With Halloween and the first days of November behind us, the Locavaux Project is celebrating two months of postproduction now under our belt! The film is slowly but surely coming along with a loose and rough sketch of the entire film to be completed in the next few weeks. There are plenty more teaser videos to come as well, so stay tuned! The reception to our first teaser was so incredibly positive, we couldn’t be more excited to give you all even more glimpses of the sounds and sights from the bus tour this summer.

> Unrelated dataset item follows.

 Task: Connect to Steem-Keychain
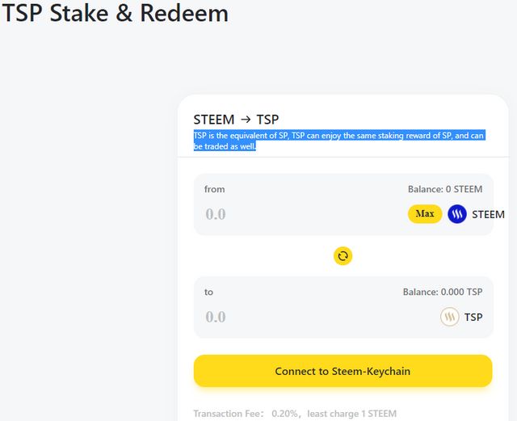(343, 371)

As first-time filmmakers, Chase, Hallie and I have looked to a number of sources for inspiration, guidance and instruction as we edit and produce the official Locavaux Project film. With this in mind, Chase, Hallie and I gather at Chase’s cabin most Sunday evenings to watch musically-inspired documentaries.** What has become a Locavaux Crew tradition of sorts, this weekly screening helps to not only broaden our musical knowledge but also enlighten the team on how documentary film makers document, present and narrate musicians’ stories and their live music. So far, it’s been a great way for the three of us to understand and approach our own footage. Here are a few documentaries we’ve enjoyed thus far and a few on our “to watch” list that you might enjoy in the comfort of your own homes as the temperature steadily drops outside.
**Chase would most likely have me clarify that Hallie and I are not the best at gracing the weekly screenings with our presence–but when we can make the drive out to the cabin, we’re there!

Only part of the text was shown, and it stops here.